**** Extract provided ****

Celebrating real heroes


During these times of pandemic, we are all taking inspiration from our heroic carers, those who selflessly devote their lives to supporting our wellbeing. Real heroes who are replacing vacuous ‘celebrities’ in the media spotlight.


This phenomenon has synergy with the upcoming 75th Anniversary of V.E. Day. A time to remember another group of people to whom we all owe a debt of gratitude. Putting aside the celebrities of the day and ignoring the inevitable jingoism there are numerous inspirational stories about ordinary people who were the real heroes of their day.


A valuable source of such stories is ‘The Last Heroes: Voices of British and Commonwealth Veterans’ by Gary Bridson-Daley, about to appear in its 2nd Revised Edition, published by History Press. A book of stories about people who were there and are still here.


The last story from the book is of a lady called Joy Hunter who worked at the epi-centre of WW2 power at the Westminster War Rooms, she typed the D-Day battle orders for the Supreme Command and for its highest level planning Generals. On V.E Day she was actually one of those you see in the crowd in front of Buckingham Palace when the King and Queen came out to greet the cheering thousands of people with Winston Churchill whom Joy knew from her work at the War Rooms.

**** Supplied records ****

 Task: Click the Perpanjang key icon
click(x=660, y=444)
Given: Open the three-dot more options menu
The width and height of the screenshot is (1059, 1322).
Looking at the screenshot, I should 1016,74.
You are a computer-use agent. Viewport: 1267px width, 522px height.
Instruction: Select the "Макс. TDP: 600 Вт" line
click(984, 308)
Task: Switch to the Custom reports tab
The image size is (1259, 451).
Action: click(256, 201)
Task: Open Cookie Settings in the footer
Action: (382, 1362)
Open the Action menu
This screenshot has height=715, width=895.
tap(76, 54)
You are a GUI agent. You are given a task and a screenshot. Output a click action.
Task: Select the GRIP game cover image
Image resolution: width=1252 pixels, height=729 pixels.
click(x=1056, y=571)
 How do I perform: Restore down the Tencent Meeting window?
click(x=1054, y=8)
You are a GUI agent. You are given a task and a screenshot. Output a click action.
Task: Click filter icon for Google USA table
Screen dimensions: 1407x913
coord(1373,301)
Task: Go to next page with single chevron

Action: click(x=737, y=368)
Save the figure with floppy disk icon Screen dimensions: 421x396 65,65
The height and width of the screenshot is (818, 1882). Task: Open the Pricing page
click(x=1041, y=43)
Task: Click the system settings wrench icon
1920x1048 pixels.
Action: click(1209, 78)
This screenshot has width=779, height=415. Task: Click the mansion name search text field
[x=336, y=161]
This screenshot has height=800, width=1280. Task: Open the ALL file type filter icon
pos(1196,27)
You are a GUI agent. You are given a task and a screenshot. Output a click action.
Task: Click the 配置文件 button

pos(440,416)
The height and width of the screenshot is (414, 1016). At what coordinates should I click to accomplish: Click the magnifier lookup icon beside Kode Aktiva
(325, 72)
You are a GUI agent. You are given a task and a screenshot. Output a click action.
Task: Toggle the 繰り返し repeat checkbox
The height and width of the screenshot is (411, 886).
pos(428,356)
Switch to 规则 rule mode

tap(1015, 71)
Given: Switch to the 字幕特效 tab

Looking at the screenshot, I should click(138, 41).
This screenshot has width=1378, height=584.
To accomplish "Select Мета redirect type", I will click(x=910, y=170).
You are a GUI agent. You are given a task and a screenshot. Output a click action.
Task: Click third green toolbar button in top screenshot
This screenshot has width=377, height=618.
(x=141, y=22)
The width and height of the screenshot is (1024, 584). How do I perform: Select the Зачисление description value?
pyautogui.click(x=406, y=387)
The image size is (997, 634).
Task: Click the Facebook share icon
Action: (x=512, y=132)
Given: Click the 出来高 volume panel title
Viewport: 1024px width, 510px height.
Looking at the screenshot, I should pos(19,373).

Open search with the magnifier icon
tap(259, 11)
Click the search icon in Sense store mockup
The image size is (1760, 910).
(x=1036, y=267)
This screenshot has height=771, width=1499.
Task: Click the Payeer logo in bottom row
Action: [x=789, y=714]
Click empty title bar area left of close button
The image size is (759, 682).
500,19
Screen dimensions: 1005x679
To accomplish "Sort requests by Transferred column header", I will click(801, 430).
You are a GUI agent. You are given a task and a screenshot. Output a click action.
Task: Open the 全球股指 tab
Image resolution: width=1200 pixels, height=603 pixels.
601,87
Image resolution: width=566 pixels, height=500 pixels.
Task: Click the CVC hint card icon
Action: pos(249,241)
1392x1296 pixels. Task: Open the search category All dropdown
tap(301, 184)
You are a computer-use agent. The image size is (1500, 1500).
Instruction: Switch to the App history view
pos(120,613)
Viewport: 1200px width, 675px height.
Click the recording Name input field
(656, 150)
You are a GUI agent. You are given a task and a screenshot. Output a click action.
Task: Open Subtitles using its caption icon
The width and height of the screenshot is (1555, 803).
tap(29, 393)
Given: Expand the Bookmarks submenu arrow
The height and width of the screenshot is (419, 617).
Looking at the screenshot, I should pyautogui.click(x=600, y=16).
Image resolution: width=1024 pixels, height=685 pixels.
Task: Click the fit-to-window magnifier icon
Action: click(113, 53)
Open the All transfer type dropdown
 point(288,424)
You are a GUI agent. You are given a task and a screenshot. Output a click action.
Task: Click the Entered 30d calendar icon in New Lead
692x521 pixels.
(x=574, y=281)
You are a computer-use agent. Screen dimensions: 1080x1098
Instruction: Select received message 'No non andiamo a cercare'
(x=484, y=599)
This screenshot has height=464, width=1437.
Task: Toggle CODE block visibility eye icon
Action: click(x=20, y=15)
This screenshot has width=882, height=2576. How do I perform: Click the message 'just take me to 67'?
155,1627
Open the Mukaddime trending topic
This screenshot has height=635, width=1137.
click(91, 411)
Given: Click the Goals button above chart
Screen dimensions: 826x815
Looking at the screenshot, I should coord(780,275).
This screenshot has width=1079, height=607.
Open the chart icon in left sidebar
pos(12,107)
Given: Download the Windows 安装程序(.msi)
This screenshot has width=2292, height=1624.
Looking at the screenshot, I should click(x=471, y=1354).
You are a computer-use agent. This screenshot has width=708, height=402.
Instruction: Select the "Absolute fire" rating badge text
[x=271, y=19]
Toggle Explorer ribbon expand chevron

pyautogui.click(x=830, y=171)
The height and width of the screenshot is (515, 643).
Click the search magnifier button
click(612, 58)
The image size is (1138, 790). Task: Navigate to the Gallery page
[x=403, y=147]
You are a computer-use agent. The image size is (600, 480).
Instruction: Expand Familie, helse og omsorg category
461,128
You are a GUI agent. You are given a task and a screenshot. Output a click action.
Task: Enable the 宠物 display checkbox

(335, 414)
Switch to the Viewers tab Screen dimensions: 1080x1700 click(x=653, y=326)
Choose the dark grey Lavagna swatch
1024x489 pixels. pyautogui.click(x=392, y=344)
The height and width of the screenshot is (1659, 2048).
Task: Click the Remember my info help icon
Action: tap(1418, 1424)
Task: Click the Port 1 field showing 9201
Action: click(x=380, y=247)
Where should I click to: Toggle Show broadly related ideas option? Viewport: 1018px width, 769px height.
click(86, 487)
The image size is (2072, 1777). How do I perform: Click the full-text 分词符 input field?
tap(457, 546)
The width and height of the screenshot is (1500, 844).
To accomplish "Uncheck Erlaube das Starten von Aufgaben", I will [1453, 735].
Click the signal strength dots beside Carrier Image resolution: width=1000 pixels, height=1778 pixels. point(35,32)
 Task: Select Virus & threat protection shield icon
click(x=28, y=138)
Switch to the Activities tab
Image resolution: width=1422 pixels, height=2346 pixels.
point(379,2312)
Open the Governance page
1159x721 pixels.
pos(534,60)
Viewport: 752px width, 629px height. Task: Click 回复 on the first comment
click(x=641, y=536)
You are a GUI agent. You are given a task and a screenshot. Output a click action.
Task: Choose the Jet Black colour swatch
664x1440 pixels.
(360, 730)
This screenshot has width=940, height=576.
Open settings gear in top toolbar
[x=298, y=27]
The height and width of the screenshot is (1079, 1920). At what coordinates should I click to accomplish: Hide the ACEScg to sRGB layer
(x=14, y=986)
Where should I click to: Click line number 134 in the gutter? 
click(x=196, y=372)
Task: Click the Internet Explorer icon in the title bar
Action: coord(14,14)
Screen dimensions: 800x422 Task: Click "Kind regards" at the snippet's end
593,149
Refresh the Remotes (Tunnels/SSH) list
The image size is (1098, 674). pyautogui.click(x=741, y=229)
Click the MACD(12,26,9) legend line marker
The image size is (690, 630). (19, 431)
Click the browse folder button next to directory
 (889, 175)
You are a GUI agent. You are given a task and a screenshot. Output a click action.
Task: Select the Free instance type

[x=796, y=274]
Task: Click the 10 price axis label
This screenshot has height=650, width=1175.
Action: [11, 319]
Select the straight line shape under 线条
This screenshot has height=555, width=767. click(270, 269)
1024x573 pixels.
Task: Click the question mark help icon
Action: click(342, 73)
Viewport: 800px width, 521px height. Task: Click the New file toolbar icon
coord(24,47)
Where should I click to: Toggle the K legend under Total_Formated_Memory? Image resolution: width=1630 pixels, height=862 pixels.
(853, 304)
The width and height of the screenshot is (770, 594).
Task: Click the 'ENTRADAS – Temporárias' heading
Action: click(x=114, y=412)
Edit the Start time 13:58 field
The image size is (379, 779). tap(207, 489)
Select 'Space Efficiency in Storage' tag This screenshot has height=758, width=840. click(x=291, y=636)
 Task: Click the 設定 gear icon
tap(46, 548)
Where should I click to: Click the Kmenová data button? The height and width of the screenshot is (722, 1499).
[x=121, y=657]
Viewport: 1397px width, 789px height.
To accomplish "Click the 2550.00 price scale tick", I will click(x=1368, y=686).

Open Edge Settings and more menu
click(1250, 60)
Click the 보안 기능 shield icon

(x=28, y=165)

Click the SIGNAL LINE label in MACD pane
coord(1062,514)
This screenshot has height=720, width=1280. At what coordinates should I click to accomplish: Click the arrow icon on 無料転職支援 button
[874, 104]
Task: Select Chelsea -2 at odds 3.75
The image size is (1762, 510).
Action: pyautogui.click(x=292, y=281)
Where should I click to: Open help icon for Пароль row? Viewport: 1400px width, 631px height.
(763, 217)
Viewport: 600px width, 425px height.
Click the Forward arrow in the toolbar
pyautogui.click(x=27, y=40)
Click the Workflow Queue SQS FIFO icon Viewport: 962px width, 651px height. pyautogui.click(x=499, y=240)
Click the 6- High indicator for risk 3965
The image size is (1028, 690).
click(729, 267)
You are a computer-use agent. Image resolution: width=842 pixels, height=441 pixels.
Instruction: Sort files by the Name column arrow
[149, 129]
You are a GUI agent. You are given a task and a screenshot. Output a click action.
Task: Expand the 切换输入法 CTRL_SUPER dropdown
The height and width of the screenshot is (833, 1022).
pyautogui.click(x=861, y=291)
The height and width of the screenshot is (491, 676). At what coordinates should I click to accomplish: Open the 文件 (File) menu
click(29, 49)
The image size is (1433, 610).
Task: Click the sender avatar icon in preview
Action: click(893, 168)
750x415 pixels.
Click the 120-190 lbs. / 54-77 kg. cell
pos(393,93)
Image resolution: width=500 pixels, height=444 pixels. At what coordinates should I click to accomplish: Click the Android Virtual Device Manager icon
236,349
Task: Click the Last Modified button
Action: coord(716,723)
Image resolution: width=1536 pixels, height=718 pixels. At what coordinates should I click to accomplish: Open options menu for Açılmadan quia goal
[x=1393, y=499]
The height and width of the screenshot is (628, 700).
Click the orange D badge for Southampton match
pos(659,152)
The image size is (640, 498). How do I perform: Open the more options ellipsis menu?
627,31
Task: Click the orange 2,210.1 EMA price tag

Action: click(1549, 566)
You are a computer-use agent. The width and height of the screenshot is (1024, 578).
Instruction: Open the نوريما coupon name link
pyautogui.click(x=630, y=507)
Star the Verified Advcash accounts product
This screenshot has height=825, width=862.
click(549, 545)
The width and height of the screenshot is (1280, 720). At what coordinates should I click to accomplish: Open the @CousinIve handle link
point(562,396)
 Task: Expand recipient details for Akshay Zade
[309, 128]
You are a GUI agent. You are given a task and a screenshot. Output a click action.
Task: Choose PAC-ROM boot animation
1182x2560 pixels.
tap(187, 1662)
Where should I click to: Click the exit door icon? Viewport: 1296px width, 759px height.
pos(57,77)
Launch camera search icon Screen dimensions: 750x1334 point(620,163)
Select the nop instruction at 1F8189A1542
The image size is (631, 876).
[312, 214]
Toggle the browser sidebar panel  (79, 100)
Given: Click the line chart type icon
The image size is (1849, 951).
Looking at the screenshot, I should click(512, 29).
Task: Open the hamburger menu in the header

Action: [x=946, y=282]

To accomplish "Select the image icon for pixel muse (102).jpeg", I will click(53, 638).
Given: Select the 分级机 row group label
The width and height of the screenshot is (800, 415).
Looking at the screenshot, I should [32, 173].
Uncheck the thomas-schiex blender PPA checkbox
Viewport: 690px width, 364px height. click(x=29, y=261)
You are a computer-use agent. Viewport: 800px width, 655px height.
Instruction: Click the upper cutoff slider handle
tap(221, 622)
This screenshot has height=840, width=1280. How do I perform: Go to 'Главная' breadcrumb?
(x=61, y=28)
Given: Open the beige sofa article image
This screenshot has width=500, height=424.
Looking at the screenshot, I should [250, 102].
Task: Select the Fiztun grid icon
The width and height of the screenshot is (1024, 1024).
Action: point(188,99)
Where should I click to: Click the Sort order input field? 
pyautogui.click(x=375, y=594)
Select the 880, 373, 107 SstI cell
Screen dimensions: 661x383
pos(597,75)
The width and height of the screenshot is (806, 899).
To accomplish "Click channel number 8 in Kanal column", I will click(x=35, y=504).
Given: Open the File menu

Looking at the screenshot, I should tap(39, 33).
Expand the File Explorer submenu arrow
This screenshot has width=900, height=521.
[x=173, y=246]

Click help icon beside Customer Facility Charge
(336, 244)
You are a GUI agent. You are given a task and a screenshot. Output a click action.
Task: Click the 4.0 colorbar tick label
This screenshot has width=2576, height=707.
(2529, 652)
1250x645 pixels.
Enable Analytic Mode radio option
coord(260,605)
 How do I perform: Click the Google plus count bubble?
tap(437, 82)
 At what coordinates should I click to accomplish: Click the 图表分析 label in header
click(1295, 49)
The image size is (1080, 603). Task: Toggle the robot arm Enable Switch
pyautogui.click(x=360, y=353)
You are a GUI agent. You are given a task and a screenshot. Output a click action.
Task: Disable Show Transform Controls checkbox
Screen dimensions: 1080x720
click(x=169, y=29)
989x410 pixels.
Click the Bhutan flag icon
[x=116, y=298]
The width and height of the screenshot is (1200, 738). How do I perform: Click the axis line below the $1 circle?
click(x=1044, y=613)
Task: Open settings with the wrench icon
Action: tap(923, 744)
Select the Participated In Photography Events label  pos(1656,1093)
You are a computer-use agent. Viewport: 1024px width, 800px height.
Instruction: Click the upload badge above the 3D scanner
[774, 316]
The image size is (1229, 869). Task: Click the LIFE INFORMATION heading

****

→ **Exercise tasks**
A) Rewrite the stretch of the piece on real heroes from "During these times" through "are still here.", replacing "celebrities" with "stars".
B) Decide whether each statement agrees with the piece on real heroes, and support each yes or no with the deciding words quoted from it: (i) The anniversary of V.E. Day that is coming up is the 50th. (ii) Joy Hunter typed the D-Day battle orders. (iii) History Press is publishing the book's 2nd Revised Edition.
C) Continue the piece on real heroes from where it stops.

→ **Per-task outputs**
A)
During these times of pandemic, we are all taking inspiration from our heroic carers, those who selflessly devote their lives to supporting our wellbeing. Real heroes who are replacing vacuous ‘stars’ in the media spotlight.


This phenomenon has synergy with the upcoming 75th Anniversary of V.E. Day. A time to remember another group of people to whom we all owe a debt of gratitude. Putting aside the stars of the day and ignoring the inevitable jingoism there are numerous inspirational stories about ordinary people who were the real heroes of their day.


A valuable source of such stories is ‘The Last Heroes: Voices of British and Commonwealth Veterans’ by Gary Bridson-Daley, about to appear in its 2nd Revised Edition, published by History Press. A book of stories about people who were there and are still here.

B)
(i) No: "the upcoming 75th Anniversary of V.E. Day"
(ii) Yes: "she typed the D-Day battle orders for the Supreme Command and for its highest level planning Generals"
(iii) Yes: "about to appear in its 2nd Revised Edition, published by History Press"

C)
Gary has interviewed over 100 WW2 Veterans and has spoken to them about the present Coronavirus Pandemic and some of the comparisons about the country having to pull together to get through it, essentially adopting their 'Wartime Spirit'.


Gary also tells me, ‘I have been working closely with the RNIB - Royal National Institute for the Blind, who as a Non-for-Profit Charity have with mine and my publisher’s permission now recorded an audio book version of The Last Heroes again in time for this 75th and all other big WW2 Anniversaries this year, and as the copyright holder I have given permission for it to be stored and used in their free audio library for the blind that is available to and benefits according to RNIB figures 120,000 Blind and Partially sighted people in the U.K! This is something I am delighted with and am happy to give completely free of charge and especially during a time of lockdown and social isolation it is even more important than ever for those who have the huge additional burden of being blind on top of everything else right now, this is my gift to them, a charitable extension of my work which I hope will help a little during these very difficult times.’


Well done Gary, a highly recommended read/listen!